» ACTIVITY
In the material below, begin at the line that has "Task: Switch to the Layers tab", stop after the line that has "This screenshot has height=579, width=579.", and transcribe those lines exactly, without pictures.

» DATA EXTRACTS
● ● ● ● ●

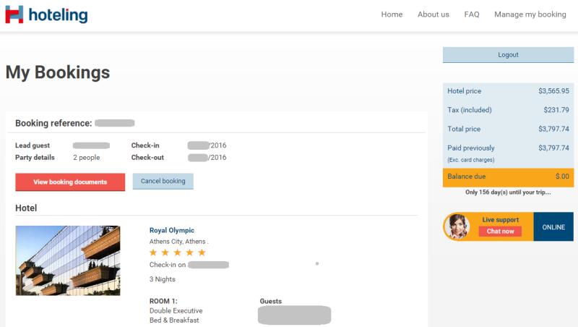Select Manage my booking in navigation
The width and height of the screenshot is (578, 327).
point(530,14)
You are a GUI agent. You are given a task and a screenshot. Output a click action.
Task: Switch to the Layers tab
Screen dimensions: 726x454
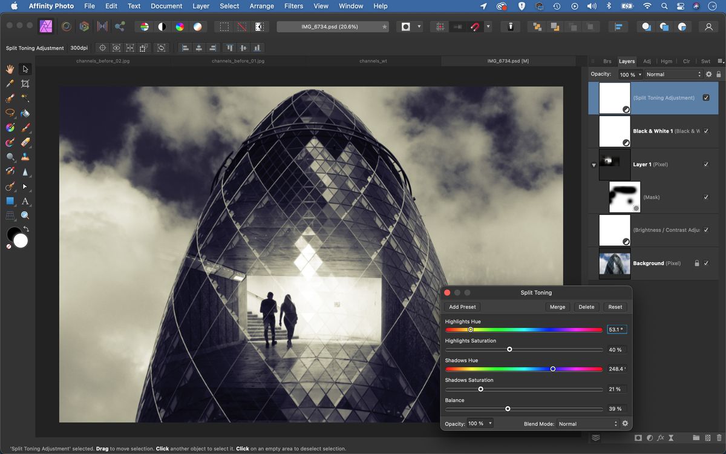[x=627, y=61]
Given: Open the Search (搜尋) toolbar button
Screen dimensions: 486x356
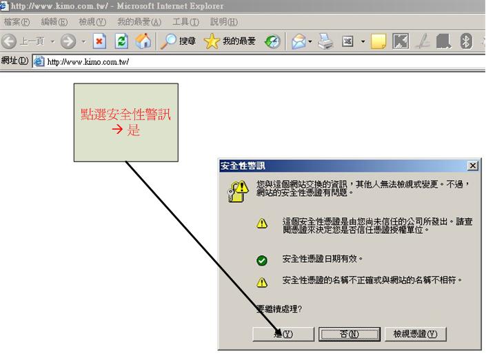Looking at the screenshot, I should point(178,41).
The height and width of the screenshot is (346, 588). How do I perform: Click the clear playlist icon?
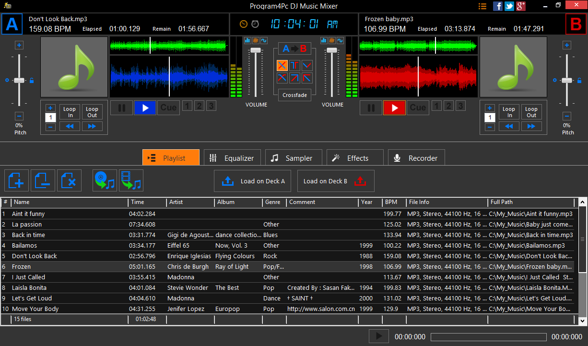click(69, 181)
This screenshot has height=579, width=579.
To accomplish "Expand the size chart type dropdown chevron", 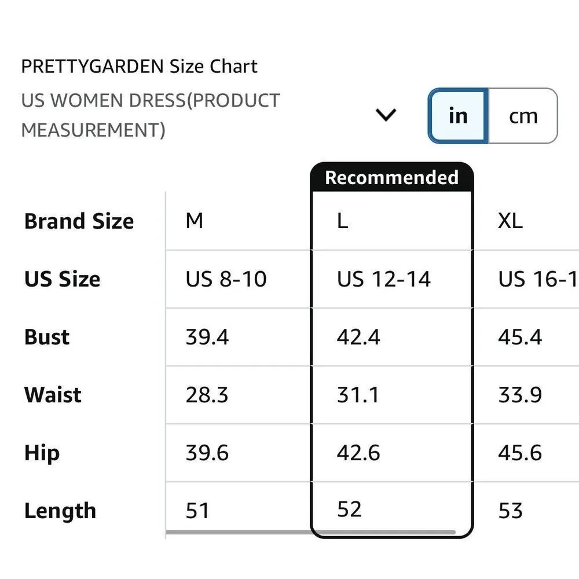I will pyautogui.click(x=386, y=115).
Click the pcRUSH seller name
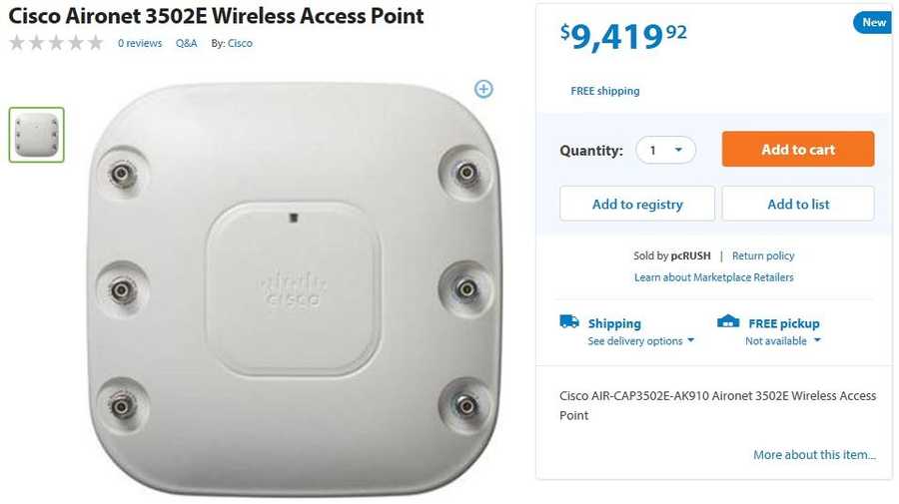 (x=691, y=256)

● ● ● ● ●

» EXERCISE RESULT
Task: Switch to the Layers tab
Screen dimensions: 726x454
[x=627, y=61]
Given: Open the Search (搜尋) toolbar button
Screen dimensions: 486x356
Looking at the screenshot, I should point(178,41).
The height and width of the screenshot is (346, 588). How do I perform: Click the clear playlist icon?
click(69, 181)
This screenshot has height=579, width=579.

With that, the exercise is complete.